▶ Short exercise
Quote verbatim everything from the start of the records down to and including the line that contains "I want to click on Minimize, so".

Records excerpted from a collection
··········
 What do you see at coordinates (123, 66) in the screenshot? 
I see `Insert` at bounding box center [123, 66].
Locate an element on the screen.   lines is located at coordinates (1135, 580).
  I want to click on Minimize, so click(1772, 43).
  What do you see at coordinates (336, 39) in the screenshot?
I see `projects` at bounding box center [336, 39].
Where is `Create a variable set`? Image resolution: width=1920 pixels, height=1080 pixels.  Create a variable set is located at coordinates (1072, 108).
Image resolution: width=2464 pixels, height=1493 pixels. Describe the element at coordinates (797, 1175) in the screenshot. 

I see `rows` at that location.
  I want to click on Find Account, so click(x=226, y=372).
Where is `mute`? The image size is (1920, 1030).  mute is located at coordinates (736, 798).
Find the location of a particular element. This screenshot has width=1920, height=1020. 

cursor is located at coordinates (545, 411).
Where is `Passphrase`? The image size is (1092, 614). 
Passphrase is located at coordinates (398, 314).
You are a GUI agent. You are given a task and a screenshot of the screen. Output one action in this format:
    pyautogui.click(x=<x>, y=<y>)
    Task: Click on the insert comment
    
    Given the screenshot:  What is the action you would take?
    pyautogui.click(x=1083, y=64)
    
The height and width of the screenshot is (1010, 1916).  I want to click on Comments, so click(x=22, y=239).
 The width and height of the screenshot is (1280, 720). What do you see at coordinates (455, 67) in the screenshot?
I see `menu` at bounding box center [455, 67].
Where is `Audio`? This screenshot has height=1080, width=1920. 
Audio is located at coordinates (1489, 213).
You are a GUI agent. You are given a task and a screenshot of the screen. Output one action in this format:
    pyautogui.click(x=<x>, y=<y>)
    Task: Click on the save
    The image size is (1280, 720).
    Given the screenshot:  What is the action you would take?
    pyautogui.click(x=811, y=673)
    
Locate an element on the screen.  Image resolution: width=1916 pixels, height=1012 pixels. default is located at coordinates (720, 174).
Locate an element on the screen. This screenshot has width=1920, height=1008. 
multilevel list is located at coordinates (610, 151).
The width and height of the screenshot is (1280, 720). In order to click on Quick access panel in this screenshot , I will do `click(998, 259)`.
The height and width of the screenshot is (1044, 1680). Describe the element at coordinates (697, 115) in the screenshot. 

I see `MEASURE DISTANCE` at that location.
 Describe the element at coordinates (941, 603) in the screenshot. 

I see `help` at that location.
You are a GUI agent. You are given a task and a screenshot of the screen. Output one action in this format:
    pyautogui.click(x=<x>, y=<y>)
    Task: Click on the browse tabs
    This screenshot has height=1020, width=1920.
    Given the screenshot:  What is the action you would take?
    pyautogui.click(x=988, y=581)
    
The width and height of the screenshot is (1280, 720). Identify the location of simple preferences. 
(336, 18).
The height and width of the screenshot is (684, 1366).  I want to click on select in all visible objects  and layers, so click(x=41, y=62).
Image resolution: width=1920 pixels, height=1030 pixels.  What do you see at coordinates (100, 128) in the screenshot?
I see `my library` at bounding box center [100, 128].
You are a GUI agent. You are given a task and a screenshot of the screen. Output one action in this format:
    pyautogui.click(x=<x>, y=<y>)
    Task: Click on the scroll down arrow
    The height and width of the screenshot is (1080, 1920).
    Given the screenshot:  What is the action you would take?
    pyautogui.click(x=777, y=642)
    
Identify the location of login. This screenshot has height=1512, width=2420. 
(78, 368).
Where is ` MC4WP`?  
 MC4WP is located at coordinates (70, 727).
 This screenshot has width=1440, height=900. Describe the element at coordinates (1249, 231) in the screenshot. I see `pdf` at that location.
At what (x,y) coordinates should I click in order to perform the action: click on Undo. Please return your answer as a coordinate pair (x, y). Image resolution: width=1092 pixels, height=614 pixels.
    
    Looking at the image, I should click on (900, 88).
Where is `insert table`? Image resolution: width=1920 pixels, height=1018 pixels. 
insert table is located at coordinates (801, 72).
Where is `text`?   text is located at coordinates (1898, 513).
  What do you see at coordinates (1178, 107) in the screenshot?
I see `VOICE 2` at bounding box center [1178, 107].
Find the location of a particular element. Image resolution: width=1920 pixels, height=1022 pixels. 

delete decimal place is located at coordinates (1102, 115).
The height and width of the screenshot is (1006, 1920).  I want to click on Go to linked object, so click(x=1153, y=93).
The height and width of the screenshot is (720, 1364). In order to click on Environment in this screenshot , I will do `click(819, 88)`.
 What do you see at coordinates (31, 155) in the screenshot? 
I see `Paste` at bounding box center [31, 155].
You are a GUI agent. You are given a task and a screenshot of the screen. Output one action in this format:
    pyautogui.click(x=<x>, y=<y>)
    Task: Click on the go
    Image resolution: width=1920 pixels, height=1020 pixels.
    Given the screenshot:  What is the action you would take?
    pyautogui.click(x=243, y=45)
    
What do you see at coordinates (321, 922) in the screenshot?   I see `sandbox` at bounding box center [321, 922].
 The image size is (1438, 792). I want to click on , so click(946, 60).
··········
▶ Problem solution
 What do you see at coordinates (123, 66) in the screenshot? 
I see `Insert` at bounding box center [123, 66].
Locate an element on the screen.   lines is located at coordinates (1135, 580).
  I want to click on Minimize, so click(1772, 43).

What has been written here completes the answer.